On savait qu’il y aurait beaucoup d’importance accordée aux grandes parties qui forment le film, soit le désert, la ville, la campagne et après la forêt et la mer. Il y avait des choix bien définis dès le départ dans la conception sonore, dans la musique. C’est la première fois que j’ai eu l’essentiel de la musique pendant le tournage. Avant, je finissais mes images et le musicien arrivait après. Pendant ce film, beaucoup de disciplines se sont côtoyées pendant la préparation du tournage et la postproduction. Ça faisait qu’il y avait sorte d’alchimie entre ces éléments. Après il y a quand même une sorte de communication gestuelle entre les personnages. Tout passe par le regard et par les rares gestes qu’ils font.

Des inspirations élargies

– Vous inscrivez Tlamess dans une production tunisienne qui n’est pas si abondante que ça aujourd’hui. Vous produisez des films de l’intérieur du pays. Mais où sont votre terreau et votre ancrage de création ?

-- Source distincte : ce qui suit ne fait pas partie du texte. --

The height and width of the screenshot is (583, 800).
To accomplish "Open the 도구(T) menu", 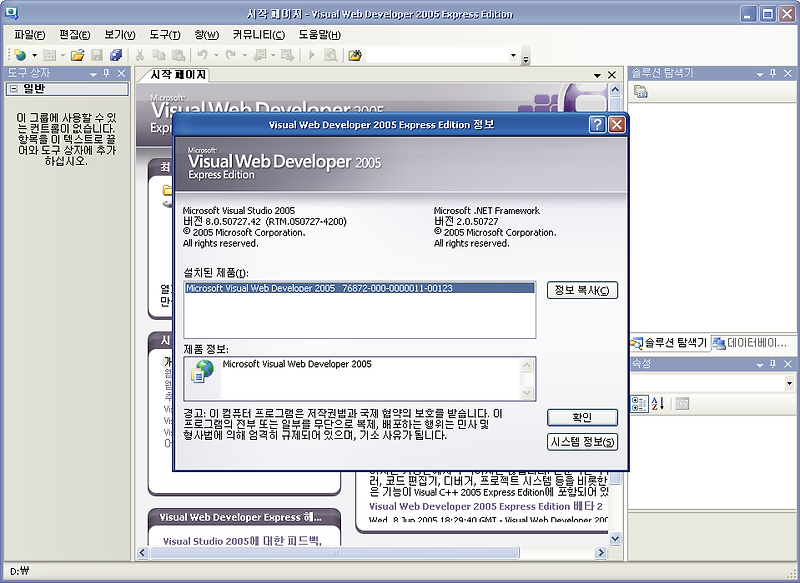I will (x=165, y=34).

Je ne suis pas au-dessus du cinéma tunisien mais quand je pense à un film, je pense qu’il y a des inspirations qui viennent forcément de mon vécu, de mon entourage. Ça c’est sûr mais ça n’empêche pas que ça aille ailleurs aussi par rapport à la création en elle-même. Après, pour la fabrication, bien sûr que je suis en Tunisie. Je connais tout le monde et tout le monde me connaît. On fonctionne tous ensemble, on est dans le même milieu. Je ne suis pas étranger à ce milieu.

– D’où viennent vos références majeures en matière de cinéma ?

Elles ne sont pas là, malheureusement. Il y a quelques sources d’étincelles dans la région mais ce n’est pas le cinéma tunisien qui m’inspire le plus aujourd’hui.

Mais certains films de Nidhal Chatta comme No Man’s Love, 2000, ou de Fadhel Jaziri et Fadhel Jaïbi quand ils adaptent des pièces au cinéma telle Arab, 1988, ne pourraient-ils pas se rapprocher quelque part de votre univers ?

Je ne le pense pas mais c’est une lecture possible.

– Si on regarde plutôt du côté du cinéma européen, n’y aurait-il pas un rapport assez fort entre Tlamess et Essential Killing de Jerzy Skolimowski, 2010, qui montre un déserteur en fuite ?

Oui, je vois quelques résonances. Ça, ce sont des choses conscientes pour moi. Forcément qu’il y a des résonances, des dialogues, des jeux de ping-pong, des champs contrechamps entre les films. D’ailleurs je ne sais pas si le champ écoute le contrechamp… Forcément les images sont imprégnées par d’autres couches qui viennent d’ailleurs. C’est un ensemble de couches qui viennent d’un peu partout. Ça peut venir d’un film, d’une situation qu’on vit au quotidien, ça peut venir d’une histoire qu’on vous raconte. Ce sont des couches qui se forment, qui se tassent sur elles-mêmes pour donner ce qui constitue votre image.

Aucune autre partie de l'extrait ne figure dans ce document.